С другой стороны, доля нефтегазового сектора в экспорте выглядит устрашающе. В 2006 г. экспорт в целом составлял $300 млрд, из них на углеводороды приходилось почти две трети экспорта. Но вклад нефтегазового сектора в ВВП оказывается не особенно высоким: в пересчете на душу населения в 2006 г. Россия — экспорт углеводородов формировал около 19% от ВВП на душу населения (при расчете по обменному курсу), и порядка 11%, если рассчитывать подушевой ВВП по паритету покупательной способности. Эти цифры в абсолютном смысле не выглядят большими – население не может удовлетвориться такими доходами и вынуждено развивать другие секторы для того, чтобы достичь уровня доходов богатых стран.
Выученные уроки
Страна, богатая природными ресурсами, выигрывает в тот момент, когда цены на ресурс высоки, а когда они падают, наступает ухудшение.
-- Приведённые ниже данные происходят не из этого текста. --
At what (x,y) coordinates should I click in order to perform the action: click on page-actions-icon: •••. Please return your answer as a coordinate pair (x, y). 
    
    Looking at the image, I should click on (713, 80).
Вопрос в том, может ли что-то повлиять на динамику спадов и подъемов, помимо мировых цен. Надежных доказательств того, что страны, богатые природными ресурсами, растут медленнее, чем те, у которых их мало, увы, не существует. Однако, с другой стороны, как показывает опыт, большинство передовых технологически и по качеству жизни стран, относительно бедные природными ресурсами (Япония, Германия).
Другое дело, что «ресурсное проклятие» вполне можно организовать собственными руками. В конце 1970-х Мексика получила неожиданные сверхдоходы от нефти. Правительство начало наращивать государственный долг, рассчитывая, видимо, что цены на нефть не упадут никогда. Только в 1981 г. госдолг вырос в полтора раза, с $55 млрд до $80 млрд. В 1982 г. цены упали, пришлось объявлять дефолт, девальвировать песо и национализировать банки, после чего президент, закончив свой срок, вынужден был покинуть страну, а следующему пришлось проводить болезненные реформы.
Последствия шоковых изменений цен на ресурсы зависят от экономических институтов. Если они уже достаточно развиты, как в Норвегии или Голландии, дело ограничивается структурным перекосом и стагнацией, если нет (как в Нигерии), кончается крупным кризисом и спадом. Важное отличие заключается в том, что при развитых институтах права на доходы от экспорта нефти четко зафиксированы, а шальные сверхдоходы, как правило, аккумулируются в некоем стабилизационном фонде, либо вкладываются в необходимую инфраструктуру, чтобы изолировать экономику от колебаний, вызванных колебаниями цен на ресурсы. При плохих институтах, с другой стороны, нефтедоллары становятся досягаемой целью для всех влиятельных структур — крупного бизнеса, губернаторов, федерального правительства, криминала. Поэтому все эти структуры, вместо выполнения своих основных обязанностей, начинают охоту за этими средствами. В конечном итоге эти средства расходуются неэффективно либо попросту разворовываются, так что к ухудшению внешней конъюнктуры страна оказывается не готова. Однако, легко сказать, что в Норвегии хорошие институты, а в Нигерии – плохие. А в России или Венесуэле, находящихся в середине любого рейтинга институтов? Если речь идет об институтах, которые меняются десятилетиями, – системе права, традициях делового оборота и уровне доверия в бизнесе, то не очень понятно, как на них могут влиять быстро меняющиеся цены на сырье. Приходится смотреть на институты, которые меняются быстро.
Вопросы:
1. Как влияют природные ресурсы на экономику страны? Изобразите указанную проблему с помощью кривой производственных возможностей? В чем, в данном случае, заключается проблема экономического выбора общества?
2. Дайте определение альтернативных издержек?
3. Чем опасна «голландская болезнь»?
4. В кейсе анализируется углеводородный сектор российской экономики в начале 2000-х. Заболела ли Россия «голландской болезнью» с тех пор?
5. Правда ли, что сырьевая зависимость уничтожает экономические институты?